SPARTAN

SPARTAN

(director/writer: David Mamet; cinematographer: Juan Ruiz Anchía; editor: Barbara Tulliver; music: Mark Isham; cast: Val Kilmer (Robert Scott), Derek Luke (Curtis), William H. Macy (Stoddard), Ed O’Neill (Burch), Kristen Bell (Laura Newton), Tia Texada (Jackie Black); Runtime: 107; MPAA Rating: R; producers: Art Linson/Moshe Diamant/Elie Samaha/David Bergstein; Warner Bros.; 2004)

“Too preposterous to mean much.”

Reviewed by Dennis Schwartz

Spartan is a far-fetched political thriller written and directed by David Mamet (”State and Main”/”Heist”). The director is more interested in flexing his skills in filmmaking technique than in making a great film. There’s plenty of familiar staccato Mamet-speak, film noir clichés, and plot surprises. The implausible story keeps plausible for at least half the film before it takes us into ‘never, never land.’ It never connects with any emotional feeling for all the cold characters it pays lip service to, as it uses them as ciphers (good vs. evil) and plays with the modern world’s fears and disgust of middle-east terrorists to get under the viewer’s skin.
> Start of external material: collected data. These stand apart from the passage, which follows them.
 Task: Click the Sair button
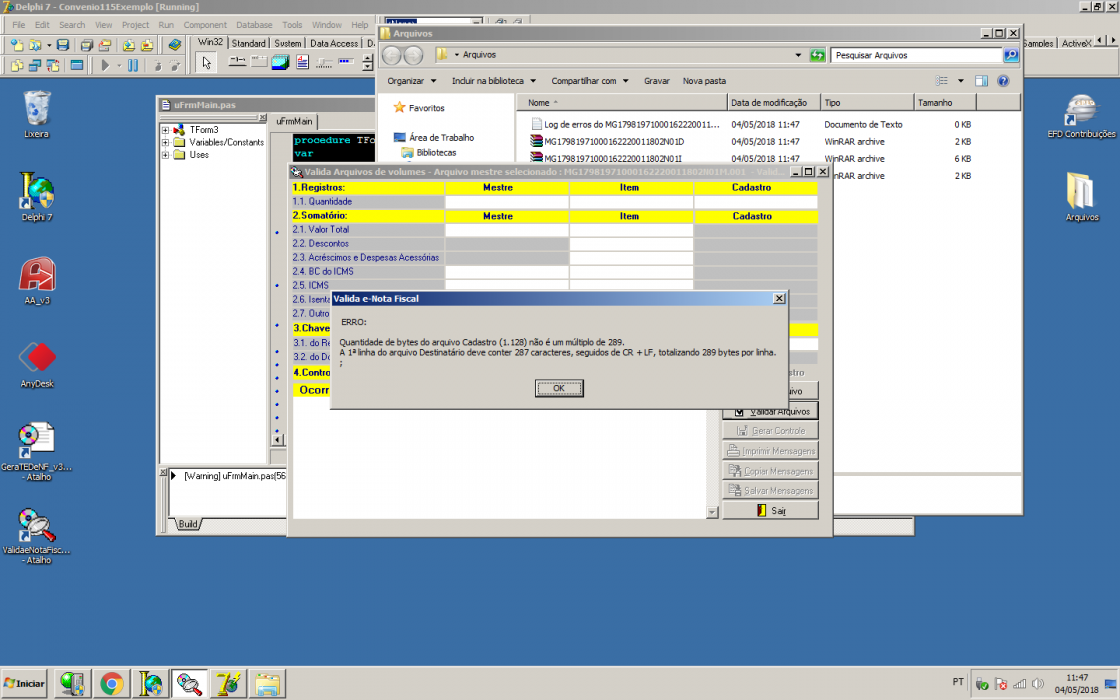(x=770, y=510)
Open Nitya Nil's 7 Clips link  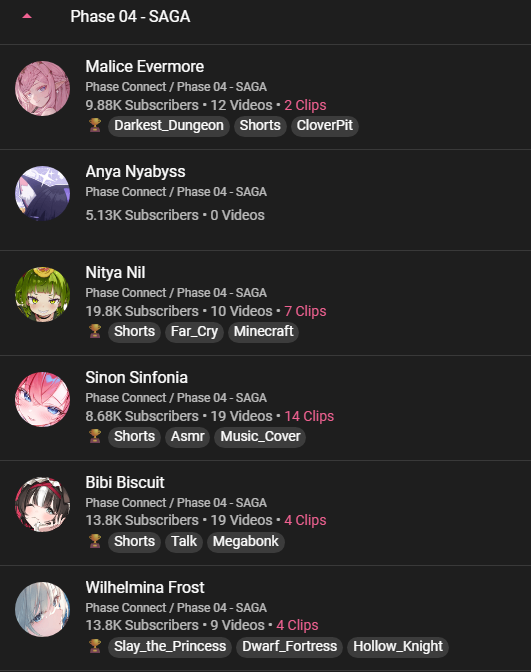click(305, 311)
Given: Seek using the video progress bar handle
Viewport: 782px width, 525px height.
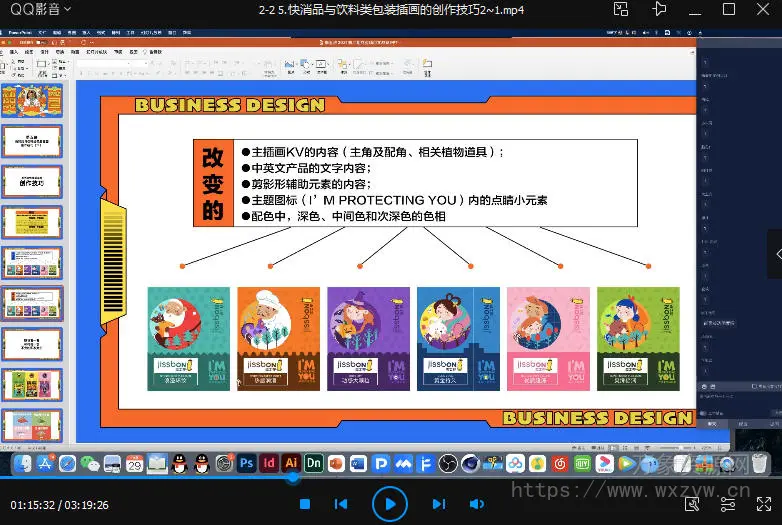Looking at the screenshot, I should [x=293, y=480].
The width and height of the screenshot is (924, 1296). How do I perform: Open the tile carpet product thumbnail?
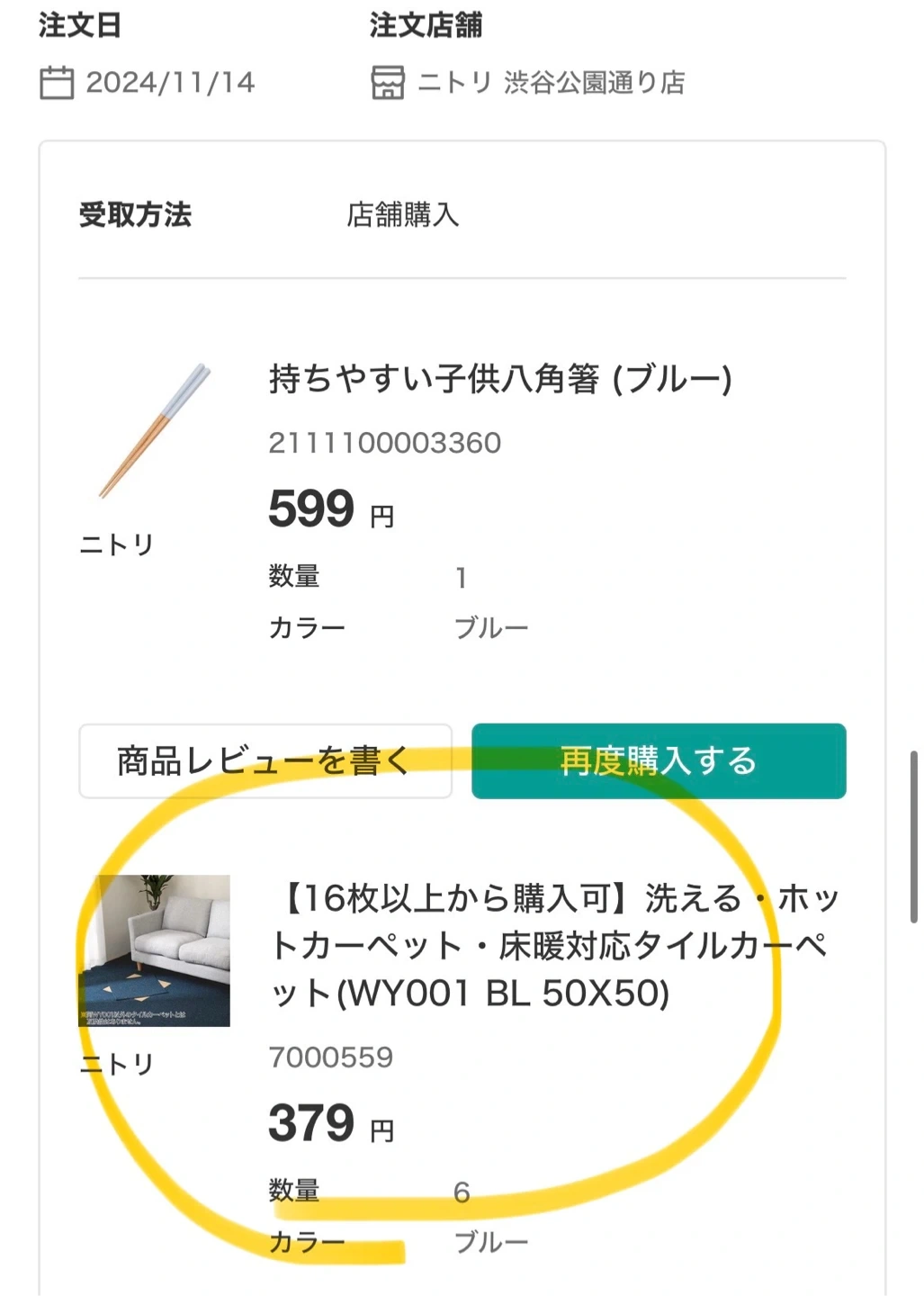155,950
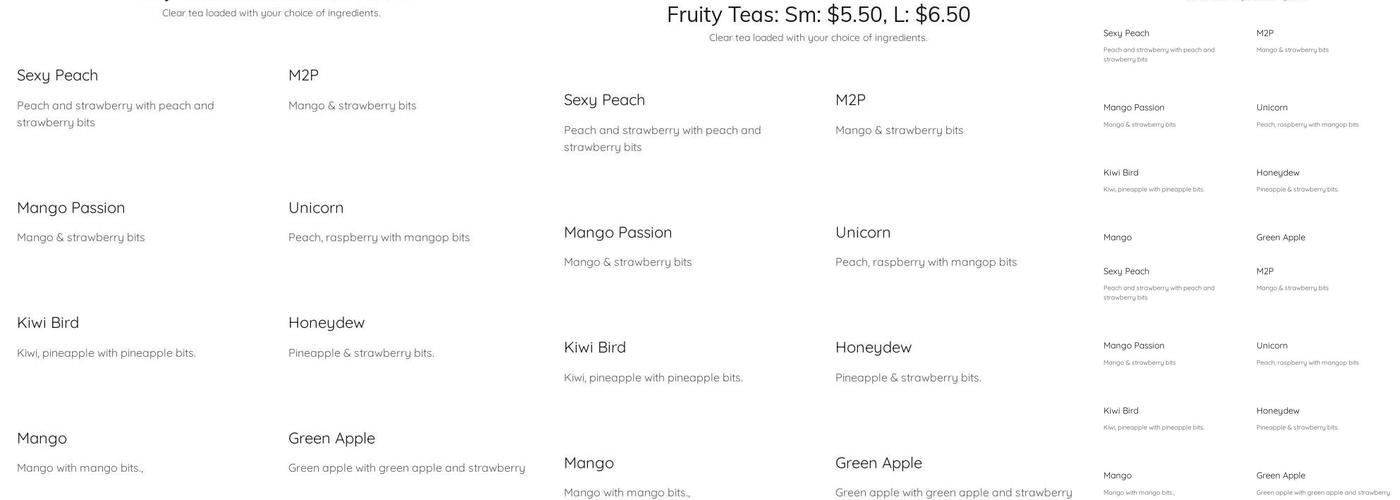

Veteran no-nonsense special-operations officer Robert Scott (Val Kilmer) is first seen training Ranger Army recruits for a special mission. Soon the Secret Service assigns Scott to head the investigation in Cambridge, Massachusetts, where Laura Newton (Kristen Bell), a Harvard student, the daughter of a high-ranking politician is missing. Scott soon learns she was taken by an international white slavery ring and that he has two days to find the girl before the press gets hold of the story, as the publicity will increase her dangers. Scott, a lone wolf, recruits on his team a green gung-ho recruit named Curtis (Derek Luke) and a tough-minded Sergeant Jackie Black (Tia Texada), who insists she be part of the team to rescue a ‘fellow’ woman in trouble. These are the three good guys in this convoluted conspiracy story, involving federal-agents Stoddard (William H. Macy) and Burch (Ed O’Neill) as the designated bad guys.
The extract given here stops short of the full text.